Main Character Syndrome: a Conversation with Kris Pierce

by William Sarradet December 9, 2022

During a trip to Galveston this past October, I was given a gallery tour of the Galveston Arts Center by Curator Dennis Nance. The main gallery featured a solo exhibition by Dallas-based multimedia artist Kris Pierce. I am familiar with the time-based video work Pierce has shown in North Texas, but this properly large solo exhibition is an expanded viewing experience of his work, both in dimension and discipline. I caught up with Pierce to ask him some questions about the show, his process, and how technology is shaping our view of the world.

Kris Pierce, Vampire Jukebox, (still image) Dimensions Variable, 2022. Image courtesy of the artist.

Kris Pierce, “Vampire Jukebox,” (still image), 2022, dimensions variable.

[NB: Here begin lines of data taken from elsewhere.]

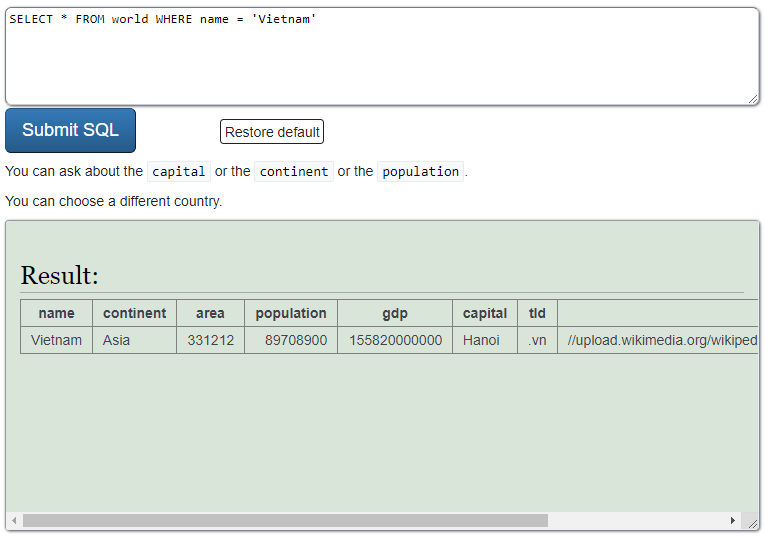Click the textarea resize grip handle

[753, 98]
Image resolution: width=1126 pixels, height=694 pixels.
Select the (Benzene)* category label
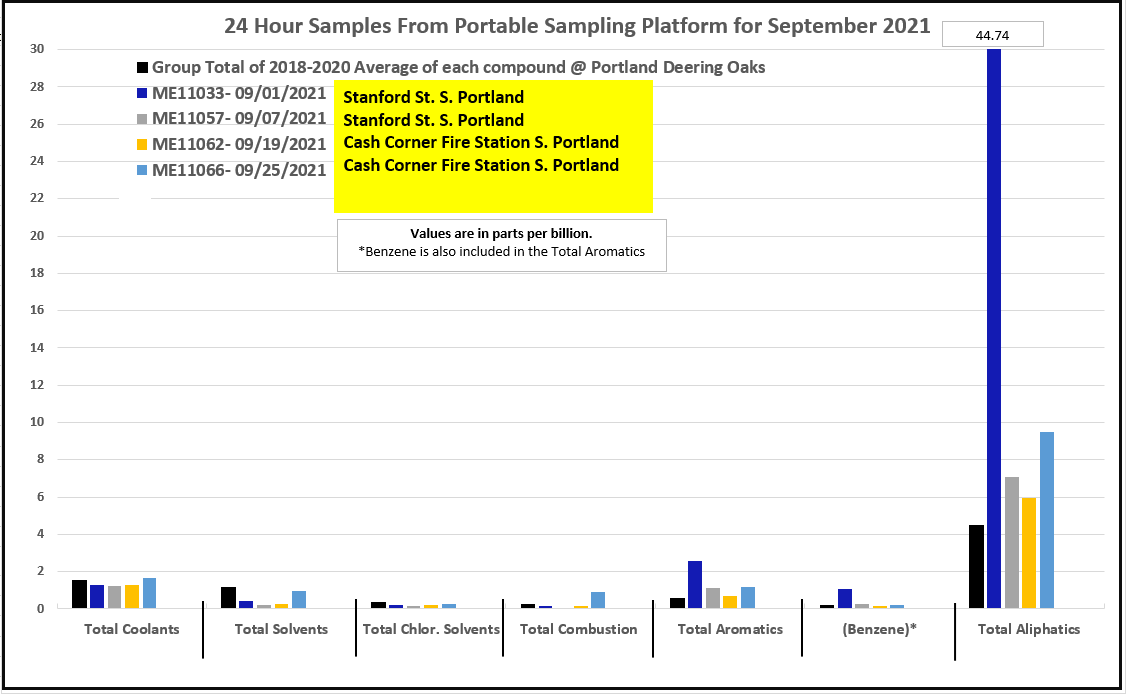(878, 629)
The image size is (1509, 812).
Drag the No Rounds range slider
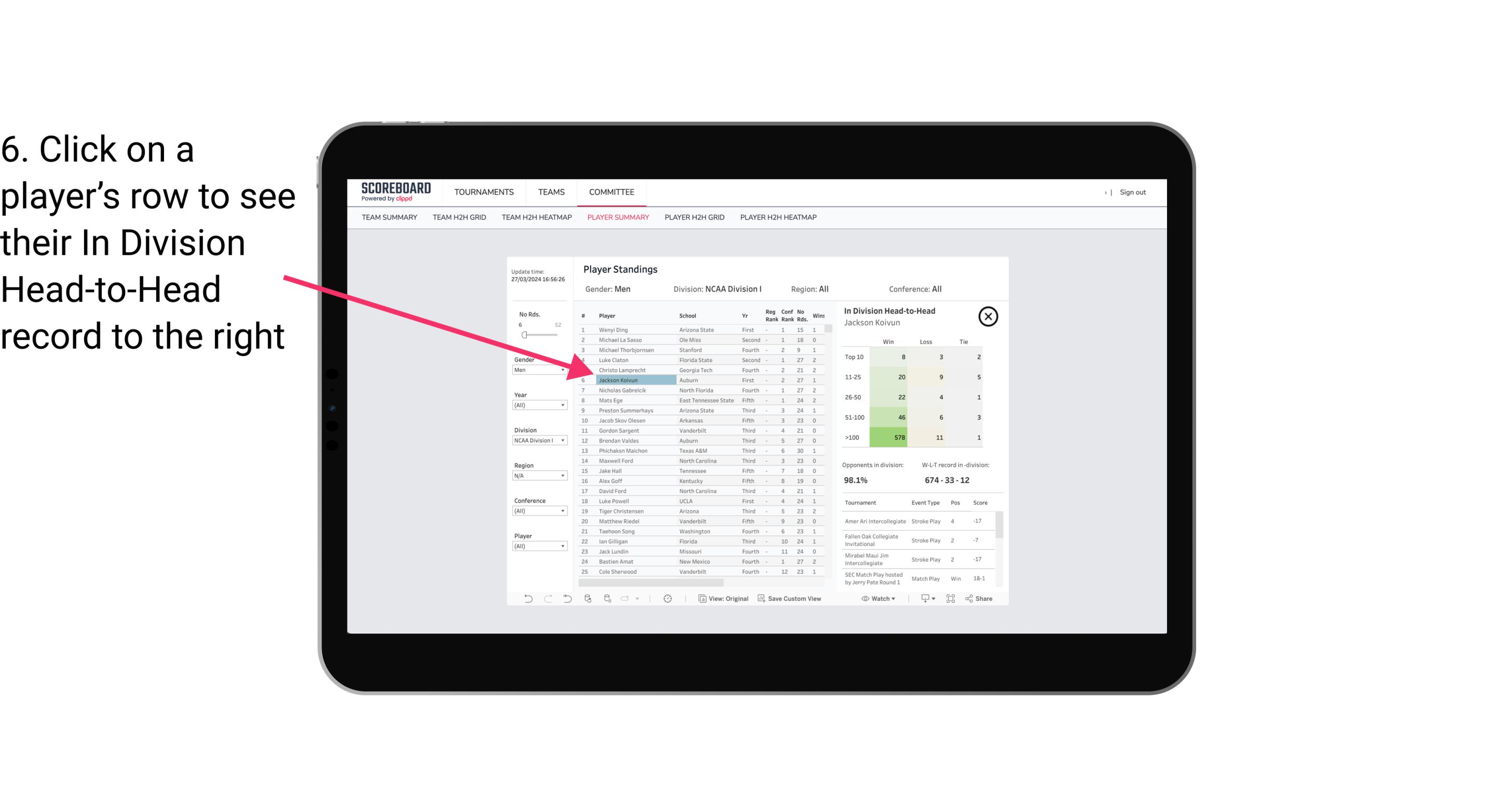click(x=524, y=335)
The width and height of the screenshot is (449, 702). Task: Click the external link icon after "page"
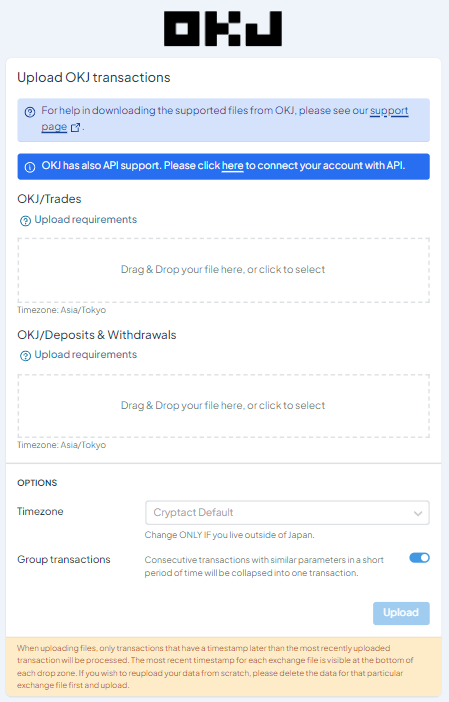[75, 128]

Image courtesy of the artist.

William Sarradet (WS): Your exhibition at the Galveston Arts Center features a fascinating balance between painting and video. How does it feel to show this work in Galveston?

Kris Pierce (KP): Galveston is a really interesting place! There’s a fascinating dynamic between its resident population and its influx of visitors, especially given the high traffic area where the Galveston Arts Center is located. I think that environment creates opportunities for a diverse audience to see and interact with the work.

I’m naturally attracted to visceral, kinetic things. And I think that manifests in the work in unexpected ways, like stolen TikTok videos, Snapchat filters, animated Gifs, arcade components, and video game environments. I think the aesthetic of that world naturally bleeds into the paintings as well. For people that don’t normally engage with art, those types of things may provide a familiar entry point, especially for younger generations. Galveston is the perfect platform for connecting with that audience. Bikers, spring breakers, day drinkers, and vacationing families are all fine folks that may not intersect with art as often. That wider audience, along with your traditional art seeker, is highly appealing to me. 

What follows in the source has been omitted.